Napoleon once said, "One must change one's tactics every 10 years if one wishes to maintain one's superiority." Considering the challenges we are facing in characterizing the unconventional reservoirs, what kind of change do you think we need to bring into our approach or our workflows?

I think the biggest change that needs to happen is getting out of the mindset that we can accurately model the subsurface cheaply and easily. That’s not to say we shouldn’t be looking for ways to economize – we always need to be doing that – but it’s sort of like that thing you see on people’s office door that says “good, cheap and fast – pick any two.” I’ve already mentioned a couple of areas that I think hold great promise, geostatistics and fracture mechanics. True integration of disciplines is also needed. We talk a lot about integration in our industry, but I rarely see it actually happen. We still work in silos. So in that respect I think organizational culture needs an overhaul.

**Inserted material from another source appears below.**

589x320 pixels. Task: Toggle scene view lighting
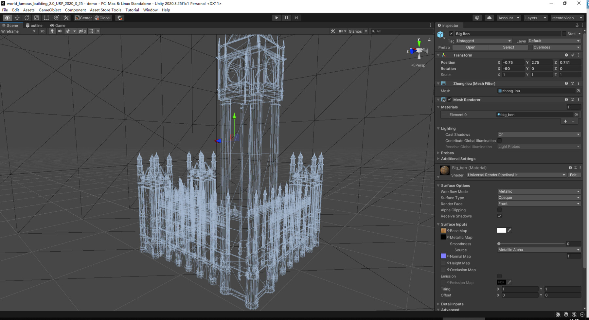coord(52,31)
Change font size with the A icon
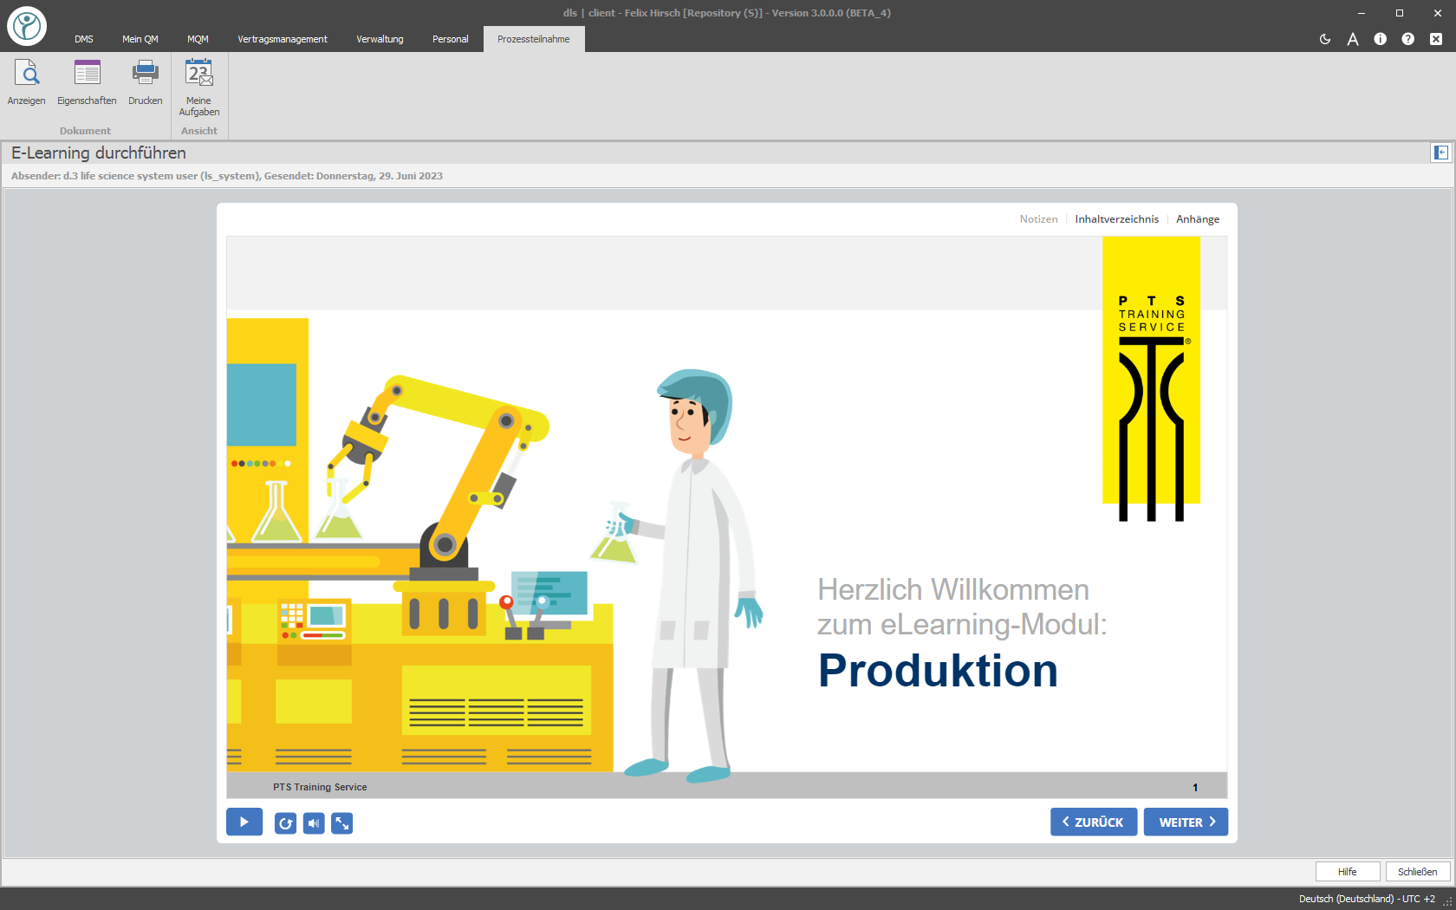The image size is (1456, 910). tap(1353, 39)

Is it possible to suggest a recipe workflow for integrating different types of data and come up with a meaningful fracture model of the subsurface?

Yes, I’m convinced there is. Do I have one? Unfortunately no, as I’ve never had the opportunity to develop one. I’ve always either been siloed myself or worked with geophysicists who were too set on their own, existing workflows. I would love to see it happen, though.

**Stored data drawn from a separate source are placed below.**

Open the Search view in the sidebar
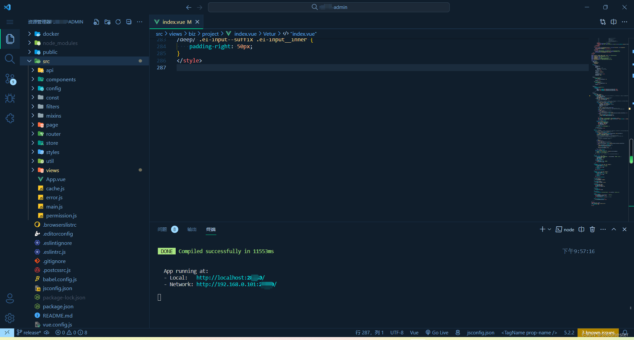coord(10,59)
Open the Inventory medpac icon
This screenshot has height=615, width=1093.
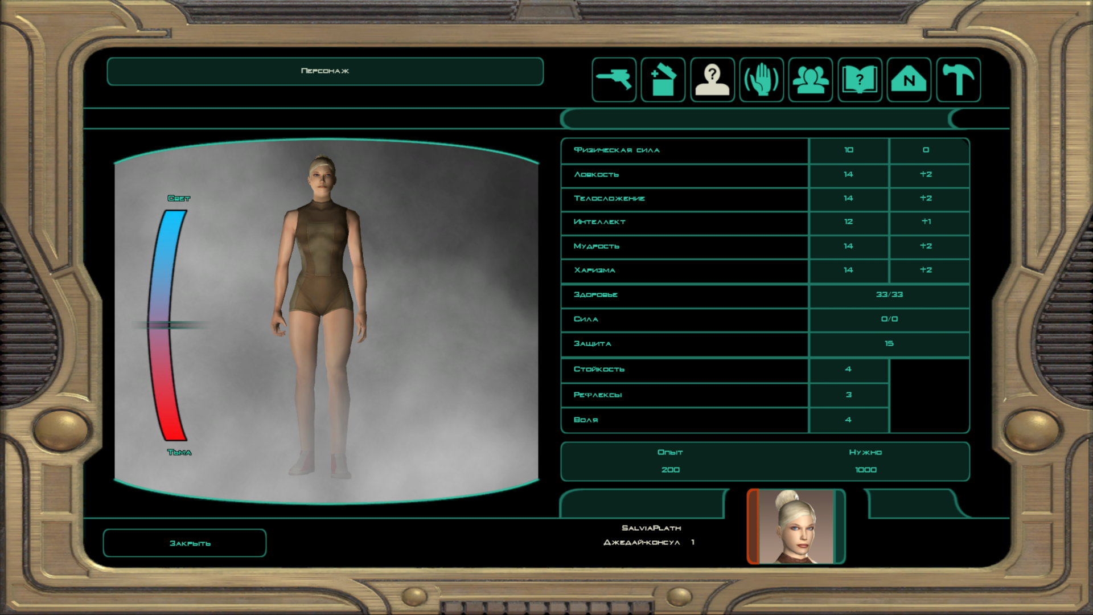(x=663, y=80)
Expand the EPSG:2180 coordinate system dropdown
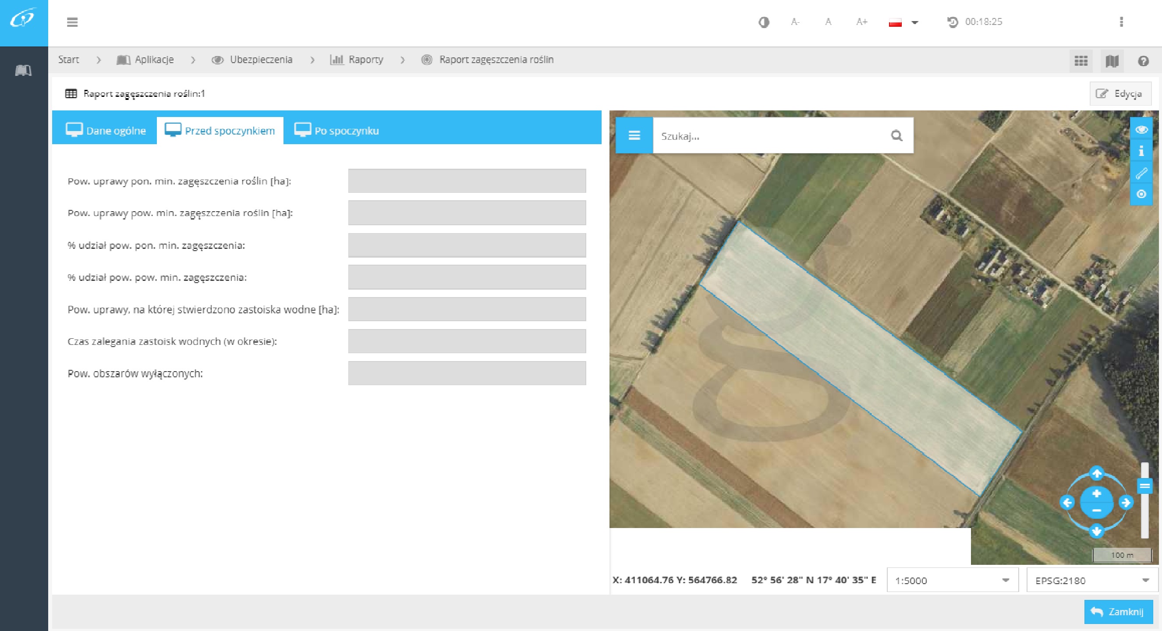 point(1092,580)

I am reminded of a quote that says, "try to learn something about everything and everything about something." Do you think this is applicable more to geophysics than other disciplines?

Very interesting question. Thinking about geoscience disciplines in general, I think perhaps it is indeed more applicable to geophysics. The reason I say that is because all of the subdisciplines in geophysics are united by one thing, physics. Although we may define ourselves as seismologists, rock physicists, geomechanicists or something else, everything we do is related, so it is important to understand a little about what everyone else is doing. That’s one of the main reasons I was so pleased to be asked to be interviewed!

You have been active in a number of service and volunteer activities. Please tell us about them.

I like to stay involved in professional societies. In the past I’ve volunteered with the Houston Geological Society, AAPG, SPE and CSPG. Currently I’m managing the SPE Connect web page for the new SPE Geomechanics Technical Section. Volunteering is a great way to grow your network and be active in areas that interest you – education, for example – that may not be part of your regular day to day job. I also like to volunteer for organizations that aren’t technical but are focused on areas I feel strongly about, such as the outdoors and mental health.

What are your other interests?

I spend the majority of my leisure time either reading or getting outside. My outdoor interests include hiking, backpacking, kayaking, cycling, crosscountry skiing and snowshoeing, so it’s pretty easy to understand why I love living in Calgary.

Do you have any words of advice or inspiration for young people considering a career in Geophysics?

We are going through some truly historic times right now, and I don’t think I could advise anyone to count on a geophysics career in the oil and gas industry. That may change eventually, if this is really just another industry “cycle,” but if I were starting out in geophysics now (which perhaps I am, again), I would focus on honing my skills for other industries such as geothermal or environmental geophysics.